REQUIRED TASK >> Convert every line of the listing into a Markdown table with the columns "Row" and "Listing line," numbering the rows and leaving out blank lines.

GIVEN RECORDS >>

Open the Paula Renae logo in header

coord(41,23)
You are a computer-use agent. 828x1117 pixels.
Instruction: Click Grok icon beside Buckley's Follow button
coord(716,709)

RESULT FOR THIS TASK >>
| Row | Listing line |
|---|---|
| 1 | Open the Paula Renae logo in header |
| 2 | coord(41,23) |
| 3 | You are a computer-use agent. 828x1117 pixels. |
| 4 | Instruction: Click Grok icon beside Buckley's Follow button |
| 5 | coord(716,709) |